187 N.E. 286 | Ill. | 1933
This is an appeal from the circuit court of Cook county involving the constitutionality of "An act defining the relations between banks and their depositors with respect to *232 the deposit and collection of checks and other instruments payable in money," approved July 8, 1931. Cahill's Stat. 1931, chap. 16a, secs. 25-39, inclusive.

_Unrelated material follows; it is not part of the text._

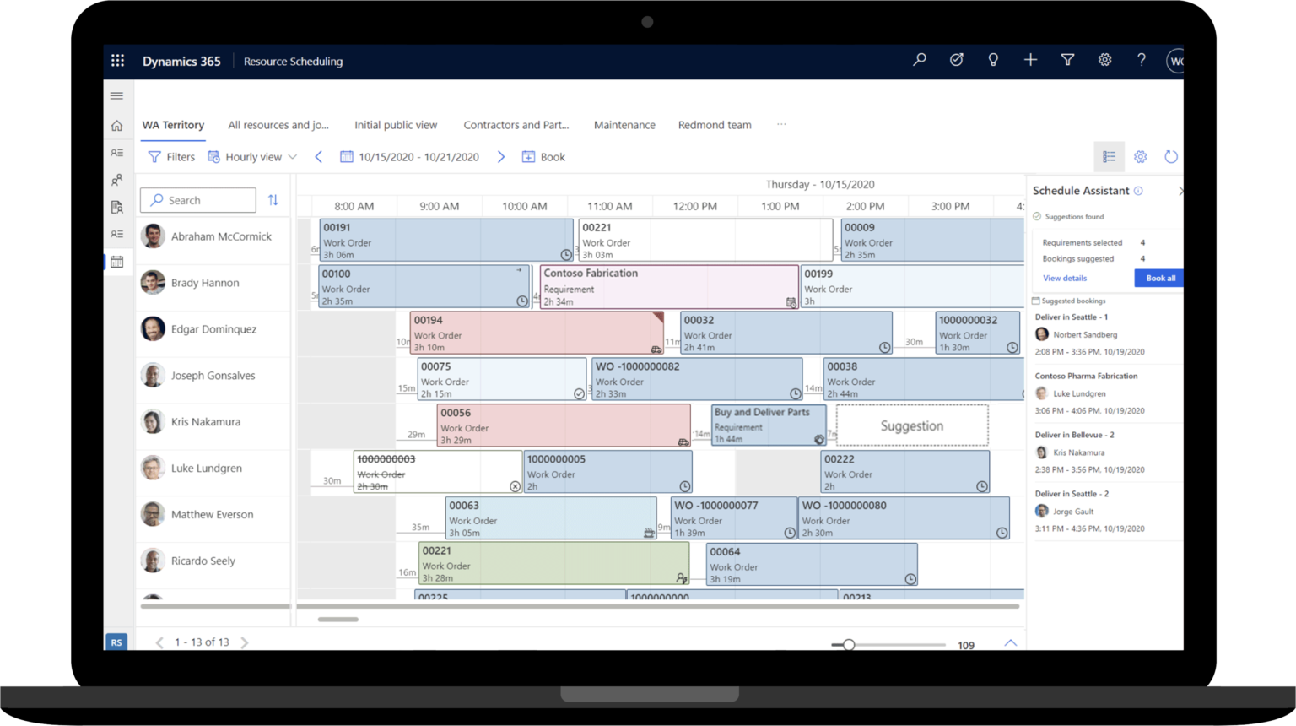Open the ellipsis for more territory tabs

tap(780, 124)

The facts are undisputed. McQueen, the appellant, is a contractor, and in November, 1931, was preparing to bid on some work for the United States. Bidders were required, under governmental regulations, to accompany their bids with certified checks. On November 7, 1931, the appellant drew a check for $1200 against his checking account in the Maywood State Bank, payable to the order of the treasurer of the United States. On December 15, 1931, he drew a second check against the same account for $150, payable to the same official. Both checks were certified by the bank and sent with the appellant's bids. On December 18, 1931, the State Auditor closed the bank for examination. Upon rejection of the appellant's bids his two certified checks were returned on December 23, 1931. A receiver was appointed for the closed bank on January 12, 1932, for the purpose of winding up its affairs. The appellant presented the certified checks to the receiver and asked to have them honored as a preferred claim against the assets of the bank. This the receiver refused to do, and the filing of the petition seeking a preference followed. In his answer the receiver denied that the checks had been presented to the bank prior to its closing and averred that they constituted only a general claim against the bank. A decree was finally entered by the lower court holding the above entitled act of 1931 unconstitutional and denying the preference sought by appellant. This appeal followed.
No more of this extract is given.